--- PASSAGE ---
━━━━━━━━━━━━━━━━━━━━━━━━━━━━━━
Belt Technology

Technology Belt Wars

Overview

Belt technology in 2180 is advanced but not magical. Fusion drives enable interplanetary travel but don’t make it fast. Medical technology can regrow limbs but requires facilities most workers can’t access. The limiting factor is rarely what’s possible – it’s what’s available, affordable, and permitted.

Propulsion

Helium-3 fueled fusion drives are the standard. They’re efficient but not fast: transit times between major locations are measured in days to weeks. Practical sustained acceleration is 0.1-0.3G; higher burns are possible but fuel-expensive. Helium-3 is extracted from belt asteroids and imported from the outer planets.

Life Support

Keeping people alive in vacuum requires interlocking systems: CO2 scrubbing, oxygen generation from water electrolysis, closed-loop water recycling at over 95% recovery, waste heat management with excess radiated to space, and food from hydroponics, protein synthesis, and imported staples.
━━━━━━━━━━━━━━━━━━━━━━━━━━━━━━
Extend the text on Belt technology, picking up right after its last sentence. You won't need the records that come next.
━━━━━━━━━━━━━━━━━━━━━━━━━━━━━━
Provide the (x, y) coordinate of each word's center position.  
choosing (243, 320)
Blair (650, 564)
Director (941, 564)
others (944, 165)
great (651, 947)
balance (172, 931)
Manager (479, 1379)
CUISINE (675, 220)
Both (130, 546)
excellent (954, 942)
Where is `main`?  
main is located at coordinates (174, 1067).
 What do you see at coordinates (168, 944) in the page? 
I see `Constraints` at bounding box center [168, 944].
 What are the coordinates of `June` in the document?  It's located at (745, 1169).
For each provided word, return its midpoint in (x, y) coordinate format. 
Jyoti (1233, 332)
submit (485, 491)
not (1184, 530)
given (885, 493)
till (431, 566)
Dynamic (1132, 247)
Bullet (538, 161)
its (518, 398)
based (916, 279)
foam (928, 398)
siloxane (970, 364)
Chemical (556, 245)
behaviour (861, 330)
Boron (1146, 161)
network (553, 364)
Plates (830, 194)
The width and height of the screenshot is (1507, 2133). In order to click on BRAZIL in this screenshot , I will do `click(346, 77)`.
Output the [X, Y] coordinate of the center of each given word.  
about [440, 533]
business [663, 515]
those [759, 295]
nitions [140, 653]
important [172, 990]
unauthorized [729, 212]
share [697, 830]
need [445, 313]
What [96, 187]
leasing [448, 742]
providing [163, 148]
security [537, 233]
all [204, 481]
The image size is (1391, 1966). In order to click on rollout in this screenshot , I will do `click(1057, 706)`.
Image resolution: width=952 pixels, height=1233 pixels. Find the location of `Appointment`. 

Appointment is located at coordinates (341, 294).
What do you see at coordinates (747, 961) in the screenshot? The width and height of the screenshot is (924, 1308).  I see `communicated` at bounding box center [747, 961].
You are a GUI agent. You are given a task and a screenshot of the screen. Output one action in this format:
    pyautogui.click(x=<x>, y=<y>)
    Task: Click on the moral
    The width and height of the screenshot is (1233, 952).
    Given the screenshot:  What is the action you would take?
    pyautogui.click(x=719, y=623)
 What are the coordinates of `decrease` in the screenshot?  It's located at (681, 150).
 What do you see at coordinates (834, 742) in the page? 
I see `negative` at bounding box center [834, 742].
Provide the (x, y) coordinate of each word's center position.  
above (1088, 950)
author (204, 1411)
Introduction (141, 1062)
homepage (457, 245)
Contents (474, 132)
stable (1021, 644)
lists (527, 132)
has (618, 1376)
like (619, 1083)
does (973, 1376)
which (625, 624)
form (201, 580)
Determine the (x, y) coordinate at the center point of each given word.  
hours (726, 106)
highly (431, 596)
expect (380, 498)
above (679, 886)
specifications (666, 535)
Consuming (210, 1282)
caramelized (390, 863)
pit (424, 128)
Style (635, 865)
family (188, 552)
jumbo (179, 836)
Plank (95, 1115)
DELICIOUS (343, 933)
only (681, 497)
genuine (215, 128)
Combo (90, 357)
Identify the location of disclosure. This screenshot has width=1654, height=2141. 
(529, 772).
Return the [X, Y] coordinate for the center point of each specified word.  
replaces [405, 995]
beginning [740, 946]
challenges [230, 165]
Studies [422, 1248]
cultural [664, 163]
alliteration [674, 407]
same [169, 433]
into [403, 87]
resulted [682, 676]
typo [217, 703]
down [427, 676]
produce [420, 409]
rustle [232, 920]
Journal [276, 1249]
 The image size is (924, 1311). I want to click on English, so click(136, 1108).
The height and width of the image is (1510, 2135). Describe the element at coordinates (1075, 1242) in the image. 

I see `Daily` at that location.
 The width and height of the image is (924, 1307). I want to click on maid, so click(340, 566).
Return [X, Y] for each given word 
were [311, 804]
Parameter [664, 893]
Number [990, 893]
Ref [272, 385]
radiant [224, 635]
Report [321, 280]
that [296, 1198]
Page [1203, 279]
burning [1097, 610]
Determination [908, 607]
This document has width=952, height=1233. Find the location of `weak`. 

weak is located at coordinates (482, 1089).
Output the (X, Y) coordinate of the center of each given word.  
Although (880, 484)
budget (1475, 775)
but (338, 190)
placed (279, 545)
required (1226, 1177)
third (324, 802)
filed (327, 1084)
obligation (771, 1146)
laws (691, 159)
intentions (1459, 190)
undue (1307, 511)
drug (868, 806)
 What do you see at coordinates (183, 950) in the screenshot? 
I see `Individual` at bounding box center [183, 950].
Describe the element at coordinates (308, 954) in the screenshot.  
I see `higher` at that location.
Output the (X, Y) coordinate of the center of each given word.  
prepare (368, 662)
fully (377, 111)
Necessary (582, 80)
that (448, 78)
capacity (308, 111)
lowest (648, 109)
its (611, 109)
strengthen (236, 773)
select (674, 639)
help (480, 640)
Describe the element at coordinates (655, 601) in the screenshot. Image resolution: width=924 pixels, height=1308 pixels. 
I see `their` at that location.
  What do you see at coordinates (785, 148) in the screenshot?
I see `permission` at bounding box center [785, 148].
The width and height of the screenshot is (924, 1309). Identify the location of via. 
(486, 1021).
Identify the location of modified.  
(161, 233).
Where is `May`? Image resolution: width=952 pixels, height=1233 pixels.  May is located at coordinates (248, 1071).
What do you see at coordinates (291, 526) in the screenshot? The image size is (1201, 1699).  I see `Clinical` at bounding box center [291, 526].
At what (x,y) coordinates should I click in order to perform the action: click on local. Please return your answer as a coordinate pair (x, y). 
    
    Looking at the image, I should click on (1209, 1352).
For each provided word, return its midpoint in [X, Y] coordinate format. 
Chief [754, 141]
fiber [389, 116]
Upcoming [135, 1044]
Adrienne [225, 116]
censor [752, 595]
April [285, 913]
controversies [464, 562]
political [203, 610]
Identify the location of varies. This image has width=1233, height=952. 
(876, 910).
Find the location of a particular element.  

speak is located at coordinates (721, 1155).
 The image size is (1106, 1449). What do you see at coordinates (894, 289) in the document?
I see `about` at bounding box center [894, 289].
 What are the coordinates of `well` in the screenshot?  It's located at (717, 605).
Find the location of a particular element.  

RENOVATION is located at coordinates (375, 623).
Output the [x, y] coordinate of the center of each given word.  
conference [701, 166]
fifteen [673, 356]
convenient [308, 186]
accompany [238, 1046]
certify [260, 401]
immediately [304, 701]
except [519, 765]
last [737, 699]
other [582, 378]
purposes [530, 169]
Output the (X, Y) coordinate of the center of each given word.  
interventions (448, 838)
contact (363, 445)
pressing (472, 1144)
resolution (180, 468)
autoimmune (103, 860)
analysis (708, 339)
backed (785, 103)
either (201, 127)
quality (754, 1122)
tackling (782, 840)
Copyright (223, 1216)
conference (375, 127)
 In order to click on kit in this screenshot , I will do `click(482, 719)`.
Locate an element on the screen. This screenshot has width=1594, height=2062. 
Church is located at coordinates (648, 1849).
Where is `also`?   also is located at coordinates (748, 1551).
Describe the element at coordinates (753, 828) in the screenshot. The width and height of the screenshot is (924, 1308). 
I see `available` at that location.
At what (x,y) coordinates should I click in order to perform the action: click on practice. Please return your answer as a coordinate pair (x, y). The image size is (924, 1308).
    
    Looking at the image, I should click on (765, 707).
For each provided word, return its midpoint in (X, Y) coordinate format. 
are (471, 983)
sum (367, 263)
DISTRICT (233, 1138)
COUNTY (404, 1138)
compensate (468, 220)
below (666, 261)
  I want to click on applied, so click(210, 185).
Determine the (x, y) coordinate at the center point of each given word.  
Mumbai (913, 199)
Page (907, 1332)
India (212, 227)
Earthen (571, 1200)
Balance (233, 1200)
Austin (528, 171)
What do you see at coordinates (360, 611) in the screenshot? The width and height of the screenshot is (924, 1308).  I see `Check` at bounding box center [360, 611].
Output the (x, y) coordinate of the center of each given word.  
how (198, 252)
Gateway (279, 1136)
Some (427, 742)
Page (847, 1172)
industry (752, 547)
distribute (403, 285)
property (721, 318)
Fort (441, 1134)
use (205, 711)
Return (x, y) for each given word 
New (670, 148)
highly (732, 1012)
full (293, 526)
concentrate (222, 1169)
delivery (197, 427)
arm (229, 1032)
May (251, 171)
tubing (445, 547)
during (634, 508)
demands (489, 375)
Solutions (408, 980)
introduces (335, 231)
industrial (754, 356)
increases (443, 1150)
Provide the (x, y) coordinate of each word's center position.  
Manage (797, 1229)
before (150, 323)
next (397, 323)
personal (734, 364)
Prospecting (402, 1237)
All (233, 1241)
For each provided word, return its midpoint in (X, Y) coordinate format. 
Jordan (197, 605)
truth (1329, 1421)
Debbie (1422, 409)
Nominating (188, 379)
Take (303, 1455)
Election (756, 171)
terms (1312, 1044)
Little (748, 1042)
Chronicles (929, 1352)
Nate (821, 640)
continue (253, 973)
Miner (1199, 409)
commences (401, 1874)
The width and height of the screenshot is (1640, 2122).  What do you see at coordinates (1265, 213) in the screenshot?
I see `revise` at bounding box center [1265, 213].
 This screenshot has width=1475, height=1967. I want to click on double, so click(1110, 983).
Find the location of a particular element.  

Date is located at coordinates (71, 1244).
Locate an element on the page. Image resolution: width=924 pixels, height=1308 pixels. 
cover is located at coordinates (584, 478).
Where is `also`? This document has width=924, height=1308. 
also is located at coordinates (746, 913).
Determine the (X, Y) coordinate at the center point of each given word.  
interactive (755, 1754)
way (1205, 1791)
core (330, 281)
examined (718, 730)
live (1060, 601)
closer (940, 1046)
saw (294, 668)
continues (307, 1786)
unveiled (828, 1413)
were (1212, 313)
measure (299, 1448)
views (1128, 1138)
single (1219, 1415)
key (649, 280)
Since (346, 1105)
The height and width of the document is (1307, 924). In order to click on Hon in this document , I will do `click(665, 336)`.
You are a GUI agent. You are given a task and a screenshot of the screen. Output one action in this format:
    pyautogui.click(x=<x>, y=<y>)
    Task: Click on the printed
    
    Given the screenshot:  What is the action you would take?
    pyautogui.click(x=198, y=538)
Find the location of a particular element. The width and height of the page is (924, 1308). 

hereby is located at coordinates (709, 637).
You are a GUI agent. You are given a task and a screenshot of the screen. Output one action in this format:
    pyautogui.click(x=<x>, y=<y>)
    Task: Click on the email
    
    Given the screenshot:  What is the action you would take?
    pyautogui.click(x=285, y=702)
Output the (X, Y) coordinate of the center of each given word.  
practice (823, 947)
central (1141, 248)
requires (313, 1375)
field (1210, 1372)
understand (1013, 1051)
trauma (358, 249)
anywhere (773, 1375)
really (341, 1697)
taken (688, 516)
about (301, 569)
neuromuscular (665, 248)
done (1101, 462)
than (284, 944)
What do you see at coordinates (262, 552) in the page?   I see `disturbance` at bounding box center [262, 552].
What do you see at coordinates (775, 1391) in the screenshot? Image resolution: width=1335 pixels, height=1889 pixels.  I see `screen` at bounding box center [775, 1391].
━━━━━━━━━━━━━━━━━━━━━━━━━━━━━━
--- RESULT ---
Mining Equipment

The tools of extraction include laser cutters for precision work and rock vaporization, shaping charges for mass extraction, electromagnetic mass drivers for ore transport, automated drones for survey and preliminary processing, and EVA suits with 8-12 hour operational capacity, radiation shielding, and maneuvering thrusters.

Communications

The belt’s relay network is centered on Ceres. Bandwidth is limited and prioritized. Light-lag to Earth is unavoidable – conversations are impossible in real time.

Medical Technology

The gap between what medicine can do and what belt workers receive is one of the belt’s defining injustices. Regenerative medicine can regrow limbs. Cancer treatment is effective. Prosthetics range from functional to excellent. Emergency care is good – when the facilities exist. But most of these capabilities require equipment and expertise concentrated on Ceres and Earth. Out on the platforms, a broken bone might be the most sophisticated case the clinic can handle.

What Technology Cannot Do

Physics imposes hard limits: travel time cannot be eliminated, real-time Earth communication is impossible, vacuum remains lethal without suits, and radiation exposure cannot be completely prevented. Politics imposes the rest: corporate control of infrastructure determines who benefits from the technology that exists.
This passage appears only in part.